Combinatorics practice with graphs. The B version of the unit is aimed at students with no previous exposure to graph theory; the harder versions assume prior experience.

Graph Theory unit focuses on an olympiad based approach towards graph theory. Having some familiarity with some graph theory terminologies may help, but not necessary.

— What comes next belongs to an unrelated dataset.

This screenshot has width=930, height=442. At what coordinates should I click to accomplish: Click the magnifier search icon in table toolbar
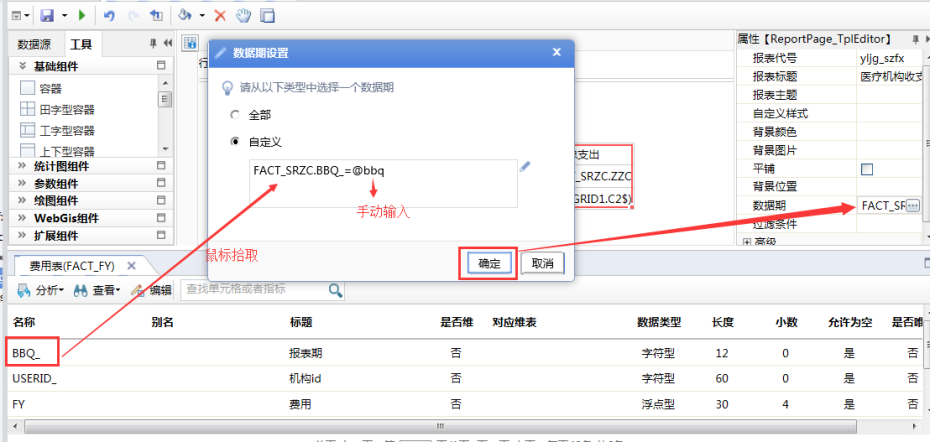point(337,289)
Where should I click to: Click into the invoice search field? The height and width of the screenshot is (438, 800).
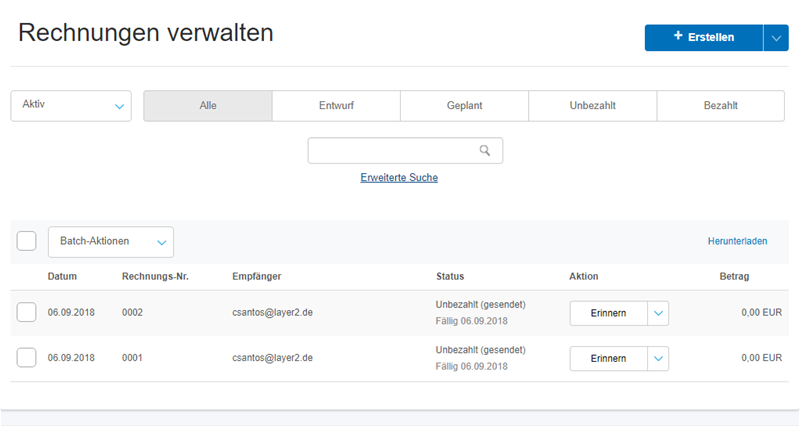pos(394,151)
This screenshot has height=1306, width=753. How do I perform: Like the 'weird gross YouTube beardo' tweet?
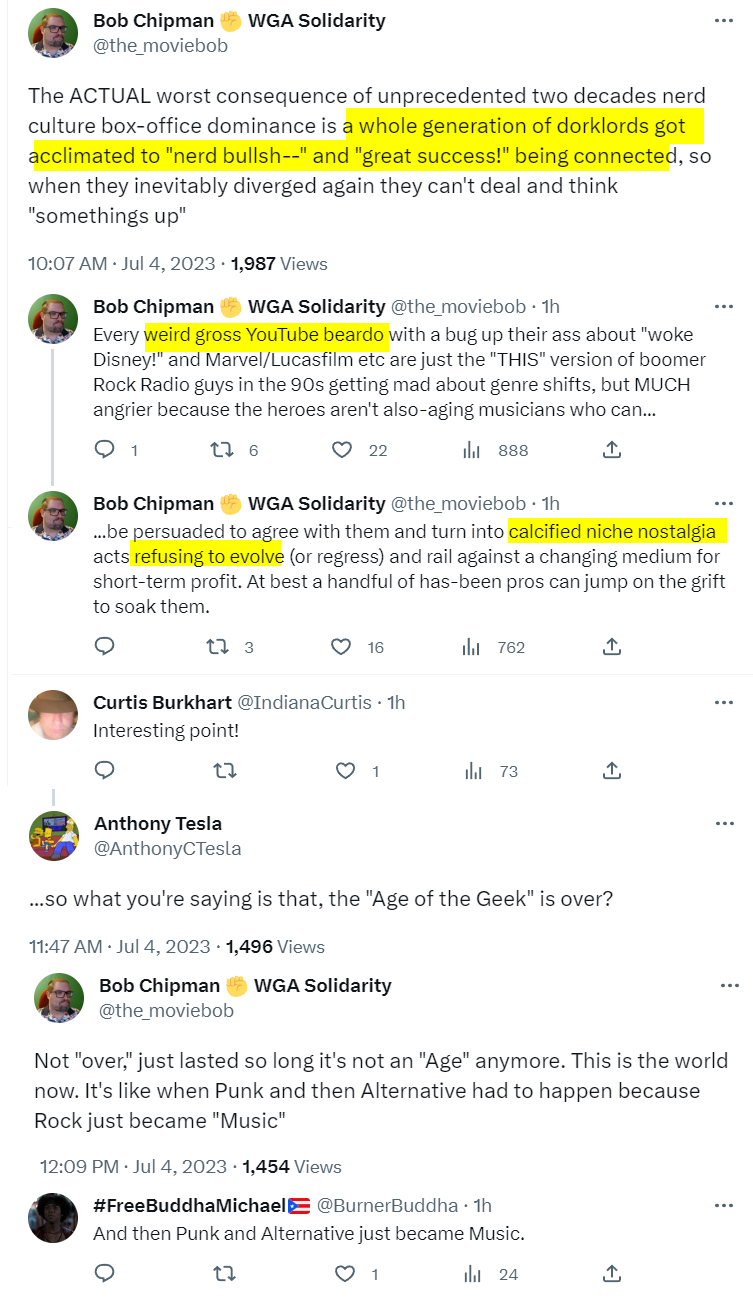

It has B, D and Z versions of it.

Personal Opinion --- There are tons of materials available on internet on graph theory, but one should not make an assumption how this handout could be because the approaches toward graph theory are somehow different due to academic preferences. As an example, olympiad based approaches for graph theory are different to an CS undergrad course. This unit focuses heavily on problem solving with graph representation of a combinatorics problem. It involves some algorithmic problems as well.

Should I do this unit?

Yes of course! Graph theoretical problems tends to be quite nice and often invoke a sense of order when you reduced the problem to some structure.

Philosophy

The core philosophy one may learn from this is to see olympiad combinatorics problems with a graph theory view. E.g. ISL 2005 C1 can be solved with other methods but involving graph theory based approach gives a more nicer (easier) solution.

Notable Problems

  • RMM 2020/3 -- Specially recommended. One of the hardest (nicest) problem of this unit.

  • German TST 2004 --- Induction is one of the most powerful weapon for graph theory approach, this problem showcases this idea.

  • EGMO 2017/4 Exceptionally nice (somewhat easy). Spoiler -- Taking a clique could be helpful.